*** Information provided ***

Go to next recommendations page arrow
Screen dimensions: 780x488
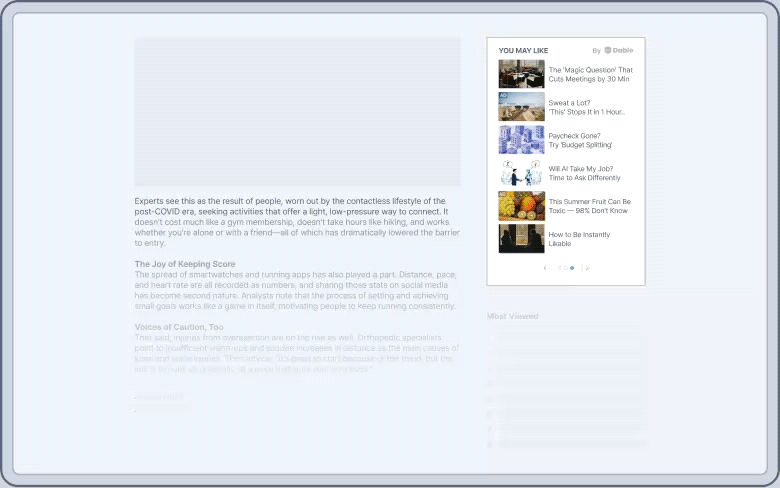(x=587, y=268)
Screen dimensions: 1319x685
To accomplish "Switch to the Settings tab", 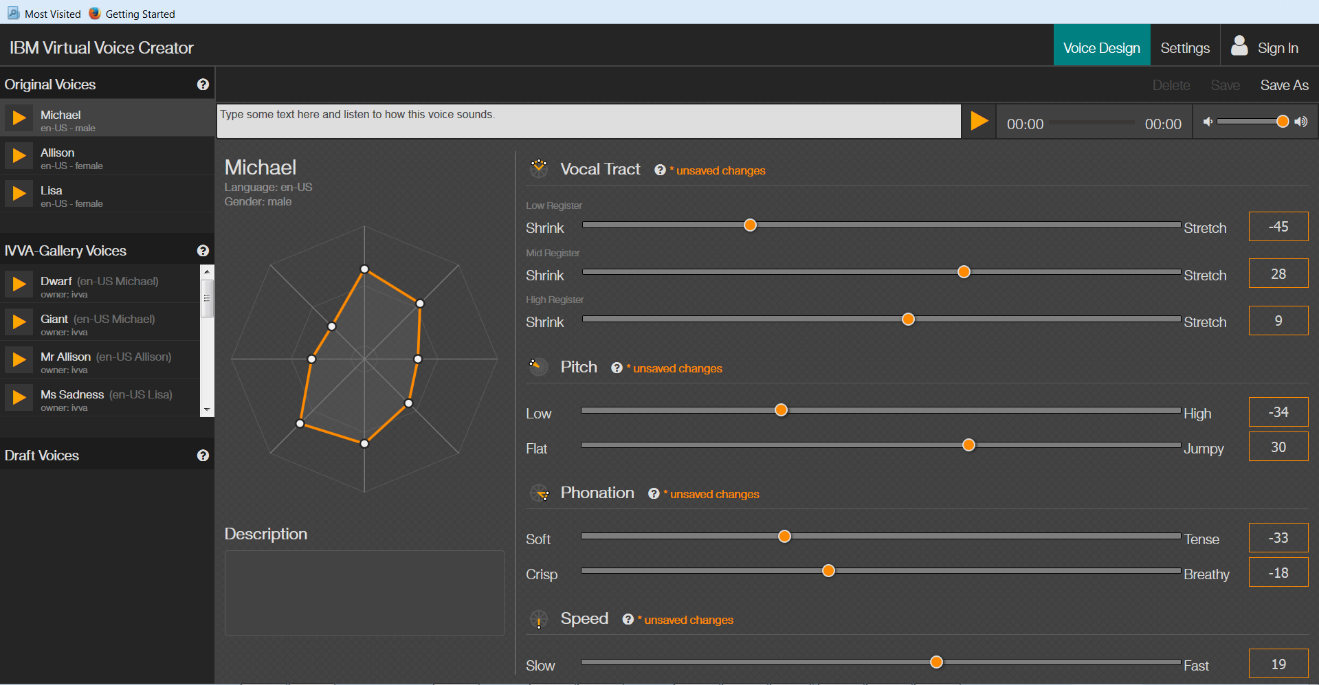I will point(1185,48).
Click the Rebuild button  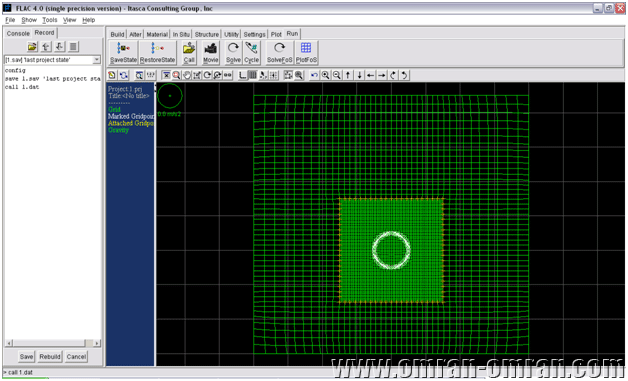tap(50, 357)
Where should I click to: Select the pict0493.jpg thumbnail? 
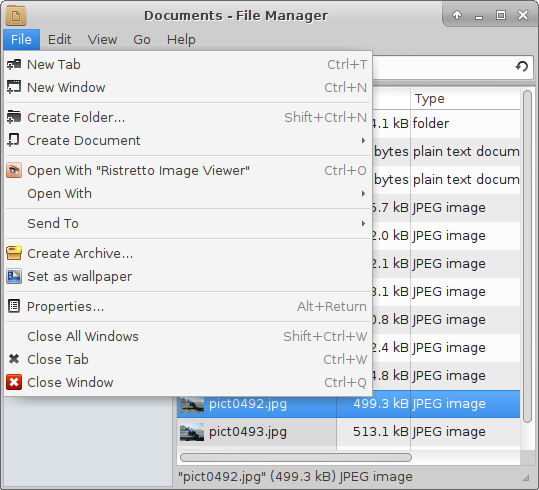(192, 432)
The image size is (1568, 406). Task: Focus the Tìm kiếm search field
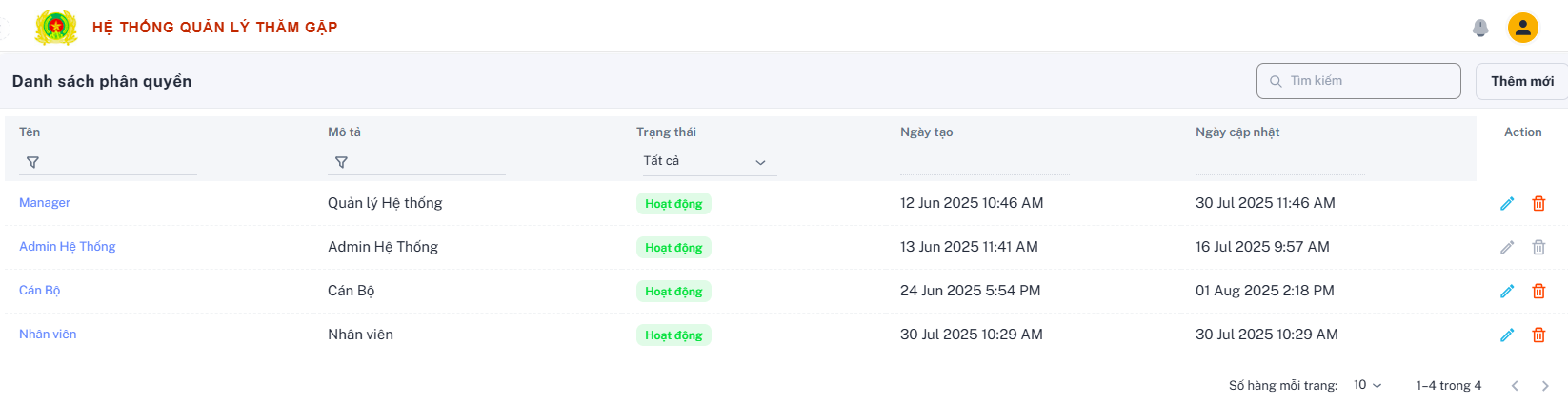1358,81
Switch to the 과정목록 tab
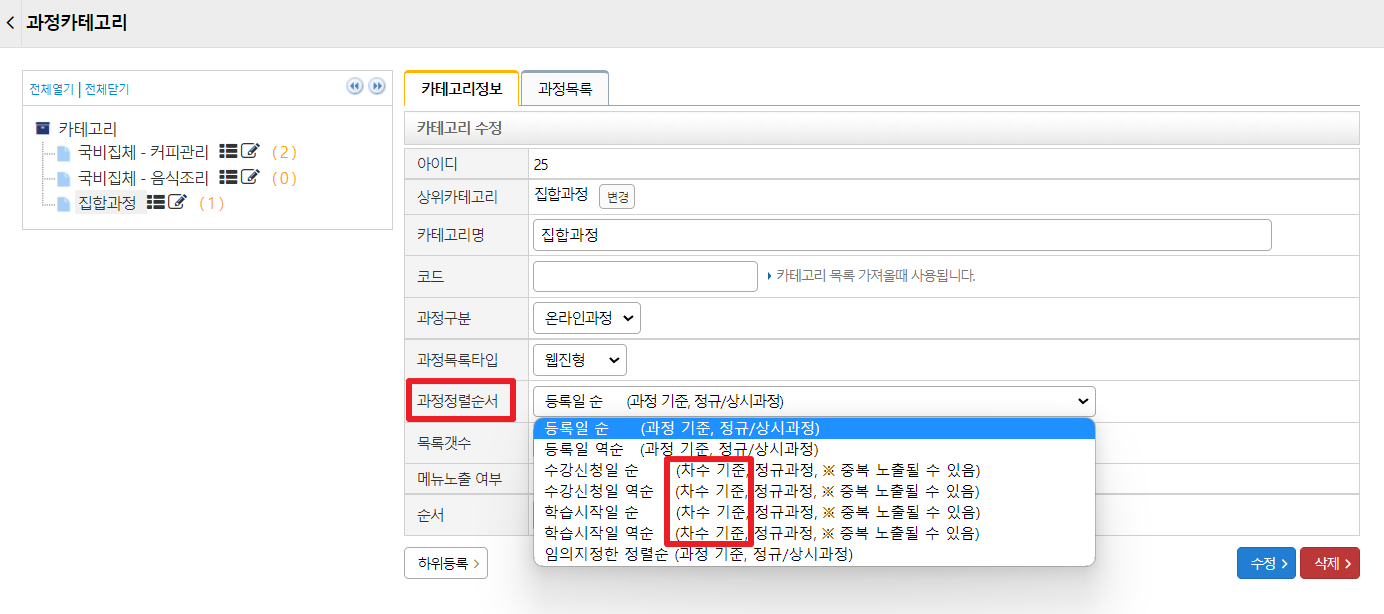 [x=564, y=89]
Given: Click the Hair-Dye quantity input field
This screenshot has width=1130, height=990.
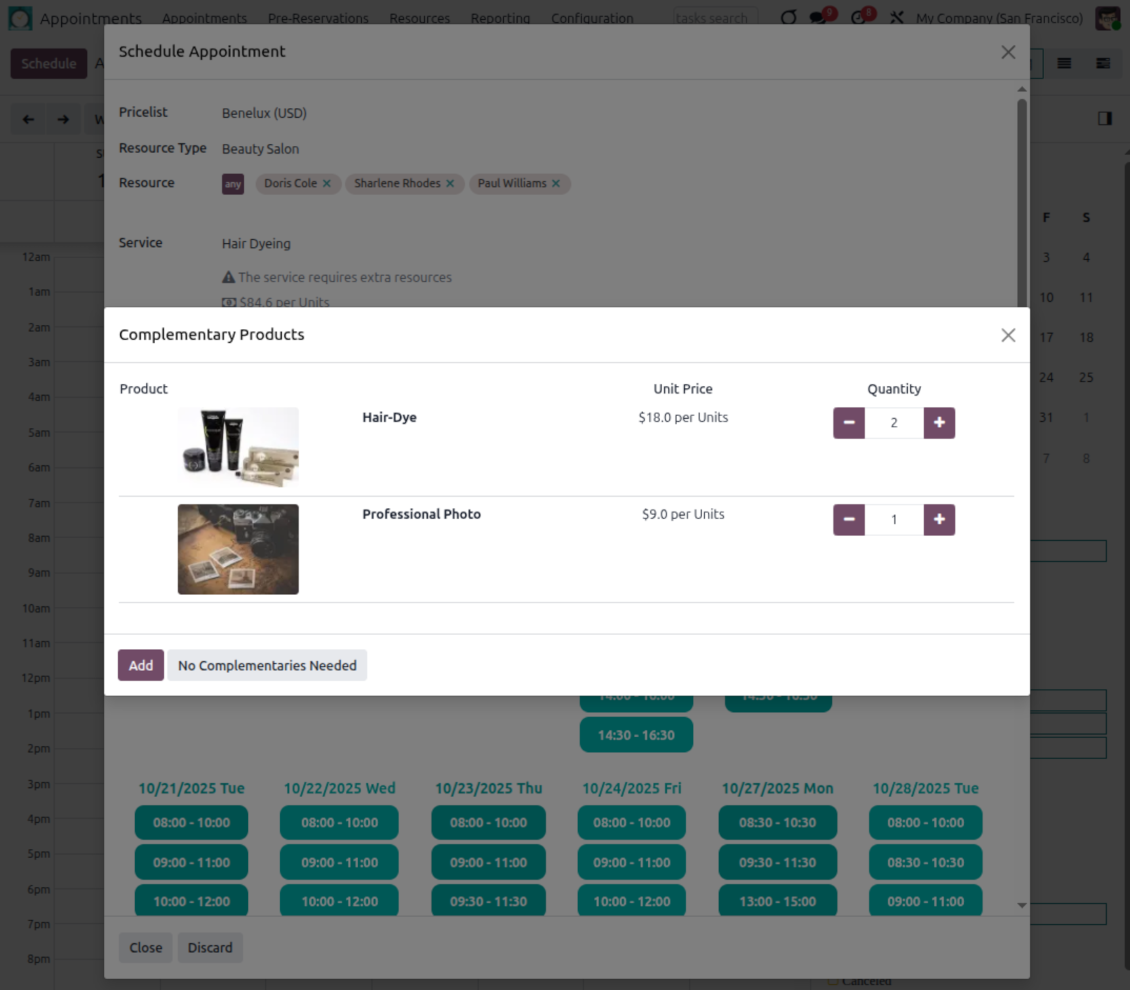Looking at the screenshot, I should (x=894, y=423).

***

About this exercise: Here the job is to retype exactly the lines that start at the one containing "Where should I" and run through the end of the records above, leaving out pictures.

Exercise result:
Where should I click to: Select the pict0493.jpg thumbnail? 
(192, 432)
The image size is (1568, 406). Task: Focus the Tìm kiếm search field
1358,81
Switch to the 과정목록 tab
 [x=564, y=89]
Given: Click the Hair-Dye quantity input field
This screenshot has width=1130, height=990.
Looking at the screenshot, I should (x=894, y=423).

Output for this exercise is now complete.